My kids are long since grown (welcome to my grandmother years!) but that didn’t stop me from handing out candy and carving a pumpkin or two. But this year, five years after the Pittsburgh slaughter and less than a month after the Hamas pogrom, I just can’t. I just can’t enjoy the (often) exuberantly creative displays of pretend-graveyards and pretend-skeletons. What once struck me as ridiculously charming—plywood tombstones proclaiming “Myra Mains” or “Ima K. Daver”—now strike me as testimony to the world’s lack of sensitivity to the endless slaughter of the innocents, especially Jews. What once creeped me out with its sheer silliness—baby dolls with bloody mouths, front-yard dogwood trees strung with ghosts in hangmen nooses, the macabre and the weird—now just creeps me out. One town about an hour south of me in New Jersey, Lambertville, puts on such a creative display of Halloween over-the-topness that it draws tourists from all over the United States.
But for me, a Jew, it all looks like: who cares about murdered Jews?
The answer of course is: a lot of people. The President of the United States, for example. Joseph Biden cares about murdered Jews. He cares so much he’s risking alienating the left-wing of the Democratic party, and possibly his political future, over his firm support of Israel. As do the many non-Jewish friends of mine who have expressed their disgust with Hamas and their desire to do something—anything—to help Israel. And countless, countless, others.
But it’s not enough. It’s never enough in a world where antisemitism springs up, over and over again, impervious to the claims of logic, history, facts, geography, or simple human decency.
A while back, my younger son and I were discussing the then-current political situation in the UK. I said that if I were a Brit I wouldn’t know what to do, not given the choice between Jeremy Corbyn (a left-leaning anti-Zionist with domestic values that dovetail with my own) and Boris Johnson (a clown who supported Israel.) I don’t follow British politics closely, but I was pretty sure that I could never vote for either of them. My son, however, said that given the choice, he easily could.
“We are a tiny, historically despised people and we need all the friends we can get.”

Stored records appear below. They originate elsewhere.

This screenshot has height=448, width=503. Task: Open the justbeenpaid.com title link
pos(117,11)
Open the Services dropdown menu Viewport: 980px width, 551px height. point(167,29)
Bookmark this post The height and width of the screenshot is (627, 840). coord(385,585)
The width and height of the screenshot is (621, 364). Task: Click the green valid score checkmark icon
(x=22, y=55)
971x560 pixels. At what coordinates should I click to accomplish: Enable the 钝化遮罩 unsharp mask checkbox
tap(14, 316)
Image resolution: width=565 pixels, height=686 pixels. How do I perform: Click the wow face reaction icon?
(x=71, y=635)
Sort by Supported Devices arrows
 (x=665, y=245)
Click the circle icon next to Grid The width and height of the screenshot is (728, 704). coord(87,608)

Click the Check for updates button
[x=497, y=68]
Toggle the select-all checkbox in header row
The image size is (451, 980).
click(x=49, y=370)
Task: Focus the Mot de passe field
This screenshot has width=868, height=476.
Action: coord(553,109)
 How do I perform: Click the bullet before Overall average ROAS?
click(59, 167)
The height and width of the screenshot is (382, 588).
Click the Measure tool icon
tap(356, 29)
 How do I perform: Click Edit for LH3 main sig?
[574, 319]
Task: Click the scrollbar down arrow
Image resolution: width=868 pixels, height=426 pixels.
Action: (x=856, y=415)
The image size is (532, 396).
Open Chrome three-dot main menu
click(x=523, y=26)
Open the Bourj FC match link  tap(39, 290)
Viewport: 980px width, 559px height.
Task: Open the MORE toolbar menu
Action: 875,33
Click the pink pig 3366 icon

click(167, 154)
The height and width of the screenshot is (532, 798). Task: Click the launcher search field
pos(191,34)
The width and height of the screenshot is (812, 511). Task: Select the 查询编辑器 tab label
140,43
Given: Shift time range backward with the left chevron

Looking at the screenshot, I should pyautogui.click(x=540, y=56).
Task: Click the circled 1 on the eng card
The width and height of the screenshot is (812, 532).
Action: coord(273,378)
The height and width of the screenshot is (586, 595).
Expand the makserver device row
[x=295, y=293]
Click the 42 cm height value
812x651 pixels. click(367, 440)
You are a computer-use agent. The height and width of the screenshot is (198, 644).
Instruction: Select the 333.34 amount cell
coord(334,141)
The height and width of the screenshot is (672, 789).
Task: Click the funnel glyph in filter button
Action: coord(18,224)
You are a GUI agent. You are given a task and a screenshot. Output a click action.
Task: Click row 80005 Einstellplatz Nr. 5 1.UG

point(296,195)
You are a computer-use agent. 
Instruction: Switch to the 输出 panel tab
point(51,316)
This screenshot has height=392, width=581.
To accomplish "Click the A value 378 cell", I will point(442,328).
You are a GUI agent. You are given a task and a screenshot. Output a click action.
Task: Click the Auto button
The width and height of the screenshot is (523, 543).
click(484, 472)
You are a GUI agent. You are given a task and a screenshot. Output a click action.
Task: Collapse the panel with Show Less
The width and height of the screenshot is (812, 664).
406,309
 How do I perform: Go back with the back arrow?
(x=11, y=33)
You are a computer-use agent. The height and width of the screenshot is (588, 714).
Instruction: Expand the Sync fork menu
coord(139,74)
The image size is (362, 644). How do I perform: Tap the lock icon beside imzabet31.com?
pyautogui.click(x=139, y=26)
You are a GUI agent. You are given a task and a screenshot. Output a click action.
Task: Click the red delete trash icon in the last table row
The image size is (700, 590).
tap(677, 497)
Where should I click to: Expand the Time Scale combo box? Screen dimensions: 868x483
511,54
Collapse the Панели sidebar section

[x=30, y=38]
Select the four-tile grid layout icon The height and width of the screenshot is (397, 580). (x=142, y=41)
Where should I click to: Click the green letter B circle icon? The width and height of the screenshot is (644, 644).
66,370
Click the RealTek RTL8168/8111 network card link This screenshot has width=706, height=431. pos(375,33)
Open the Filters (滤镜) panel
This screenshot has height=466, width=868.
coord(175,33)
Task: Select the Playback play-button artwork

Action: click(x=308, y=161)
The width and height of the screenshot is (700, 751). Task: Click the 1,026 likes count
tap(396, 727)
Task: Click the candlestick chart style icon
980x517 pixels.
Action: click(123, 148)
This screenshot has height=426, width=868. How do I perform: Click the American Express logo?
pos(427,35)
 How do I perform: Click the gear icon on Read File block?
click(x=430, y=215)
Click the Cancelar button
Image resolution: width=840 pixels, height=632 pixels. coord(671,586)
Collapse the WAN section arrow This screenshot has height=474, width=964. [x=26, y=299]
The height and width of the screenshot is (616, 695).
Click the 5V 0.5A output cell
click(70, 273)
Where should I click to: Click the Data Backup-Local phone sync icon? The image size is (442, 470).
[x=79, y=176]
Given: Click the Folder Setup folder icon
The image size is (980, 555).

Anyway, back to Halloween and my one-woman protest. (One woman because over the holiday my husband will be out of town.) This year there will be no pumpkin, no candy, and no lights on in the house—or rather, there will be just one light on, in the back of the house, where I will be having dinner and then reading. And if a stray kid or two rings my doorbell, I will continue to sit in my reading station at the back of the house, my reading lamp on, my dog at my feet, and my Jewish self struggling to make sense of a world that continues to teeter on the brink of madness.